Results Of the 40 patients with pSS, 22 (55%) tested positive for anti-α-fodrin antibodies, with a sensitivity of 100% (CI =40% - 70%) and a specificity of 56% (CI =40% - 70%). All controls resulted negative (p<0.0001). Gender was 91% female for the positive group (2/22) and 100% for the negative group. Age at diagnosis was 57.6±12 years (range =30-85) for the positive group, and 59.3±12.9 years (range =19-77) for the negative group. Mean disease duration was 74 months (range =2-234) and 54 (range =3-246) respectively. There was no statistically significative difference between gender, age and disease duration between both groups. The positivity of anti-α-fodrin antibodies was significantly associated with low C4 levels (27% vs. 0%, p=0.01), polyclonal hypergammaglobulinemia (68% vs. 33.3%, p=0.03) and minor salivary gland biopsy positivity (31.8% vs. 5.5%, p=0.04). Neither glandular nor any systemic manifestation of pSS was associated with seropositivity for anti-α-fodrin antibodies. The titers of anti-α-fodrin levels were not associated with systemic involvement.

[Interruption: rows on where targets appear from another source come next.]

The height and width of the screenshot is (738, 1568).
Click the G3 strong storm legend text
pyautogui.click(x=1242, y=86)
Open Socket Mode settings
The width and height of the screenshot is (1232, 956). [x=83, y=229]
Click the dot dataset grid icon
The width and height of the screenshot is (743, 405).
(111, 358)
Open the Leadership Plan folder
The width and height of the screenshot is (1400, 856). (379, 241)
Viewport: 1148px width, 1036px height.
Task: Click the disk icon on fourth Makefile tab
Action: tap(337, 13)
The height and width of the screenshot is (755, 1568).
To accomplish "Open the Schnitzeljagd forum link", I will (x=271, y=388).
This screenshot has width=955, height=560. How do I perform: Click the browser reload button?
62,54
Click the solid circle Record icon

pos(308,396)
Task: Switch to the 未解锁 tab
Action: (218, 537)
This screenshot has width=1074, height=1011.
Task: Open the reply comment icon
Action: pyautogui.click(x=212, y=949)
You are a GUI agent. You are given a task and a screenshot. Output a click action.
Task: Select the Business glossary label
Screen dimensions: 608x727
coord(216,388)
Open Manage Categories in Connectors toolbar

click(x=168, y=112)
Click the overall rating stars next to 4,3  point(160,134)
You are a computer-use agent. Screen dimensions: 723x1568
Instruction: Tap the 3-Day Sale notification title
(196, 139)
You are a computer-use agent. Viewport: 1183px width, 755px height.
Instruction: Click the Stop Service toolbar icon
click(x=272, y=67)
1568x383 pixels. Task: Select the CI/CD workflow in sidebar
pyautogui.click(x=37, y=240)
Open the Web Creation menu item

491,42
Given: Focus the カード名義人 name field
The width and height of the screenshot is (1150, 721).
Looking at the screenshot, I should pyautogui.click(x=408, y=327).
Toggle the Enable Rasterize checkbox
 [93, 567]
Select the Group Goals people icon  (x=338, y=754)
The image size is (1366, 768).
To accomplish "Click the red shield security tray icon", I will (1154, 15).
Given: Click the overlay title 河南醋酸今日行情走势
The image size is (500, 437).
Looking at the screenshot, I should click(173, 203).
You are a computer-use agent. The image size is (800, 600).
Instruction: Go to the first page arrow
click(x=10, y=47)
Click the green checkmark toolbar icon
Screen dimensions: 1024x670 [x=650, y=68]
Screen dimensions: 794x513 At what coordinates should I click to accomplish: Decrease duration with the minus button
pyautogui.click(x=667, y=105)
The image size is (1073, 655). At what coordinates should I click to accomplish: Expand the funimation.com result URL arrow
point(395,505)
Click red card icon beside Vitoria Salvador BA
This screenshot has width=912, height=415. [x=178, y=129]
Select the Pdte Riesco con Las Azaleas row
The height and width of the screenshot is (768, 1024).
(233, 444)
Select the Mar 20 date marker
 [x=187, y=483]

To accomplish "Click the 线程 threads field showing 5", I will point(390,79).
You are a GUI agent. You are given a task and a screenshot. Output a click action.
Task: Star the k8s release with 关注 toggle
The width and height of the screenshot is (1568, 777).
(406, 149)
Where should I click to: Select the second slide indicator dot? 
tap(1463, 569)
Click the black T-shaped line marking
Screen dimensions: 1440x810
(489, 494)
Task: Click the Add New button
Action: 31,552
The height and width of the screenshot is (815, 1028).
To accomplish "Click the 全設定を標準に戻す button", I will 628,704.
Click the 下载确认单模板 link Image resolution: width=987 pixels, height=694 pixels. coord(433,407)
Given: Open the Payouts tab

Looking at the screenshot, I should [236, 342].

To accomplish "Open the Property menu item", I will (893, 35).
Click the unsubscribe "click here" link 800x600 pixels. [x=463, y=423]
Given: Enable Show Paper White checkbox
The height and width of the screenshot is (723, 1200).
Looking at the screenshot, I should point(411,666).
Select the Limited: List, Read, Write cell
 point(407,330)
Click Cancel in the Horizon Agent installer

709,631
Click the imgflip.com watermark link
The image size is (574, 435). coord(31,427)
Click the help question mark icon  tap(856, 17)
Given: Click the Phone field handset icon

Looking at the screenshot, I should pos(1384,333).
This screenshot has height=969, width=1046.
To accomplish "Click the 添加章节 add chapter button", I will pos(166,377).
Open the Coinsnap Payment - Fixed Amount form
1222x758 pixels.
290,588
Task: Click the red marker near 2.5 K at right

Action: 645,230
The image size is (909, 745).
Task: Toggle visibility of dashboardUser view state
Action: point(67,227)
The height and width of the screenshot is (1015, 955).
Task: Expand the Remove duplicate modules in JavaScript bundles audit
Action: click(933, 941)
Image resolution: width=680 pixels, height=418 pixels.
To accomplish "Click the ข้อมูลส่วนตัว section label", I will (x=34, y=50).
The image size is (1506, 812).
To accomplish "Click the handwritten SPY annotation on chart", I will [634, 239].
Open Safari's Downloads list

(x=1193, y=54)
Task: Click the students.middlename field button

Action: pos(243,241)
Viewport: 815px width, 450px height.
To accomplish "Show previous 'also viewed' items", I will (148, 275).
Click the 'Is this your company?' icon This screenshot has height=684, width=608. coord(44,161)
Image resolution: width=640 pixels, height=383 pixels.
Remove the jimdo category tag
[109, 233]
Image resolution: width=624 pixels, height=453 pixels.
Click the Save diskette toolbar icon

Conclusions The frequency of anti-α-fodrin antibodies in patients with pSS was 55% and significantly different from healthy controls. The patients who tested positive for these antibodies had a significantly higher frequency of hypergammaglobulinemia and hypocomplementemia. Due to the considerable frequency of anti-α-fodrin found in our population, and its correlation with serological markers of pourer outcome, its detection may prove to be a useful and sensitive tool in those patients with pSS seronegative for anti-Ro/SS-A and anti-La/SS-B.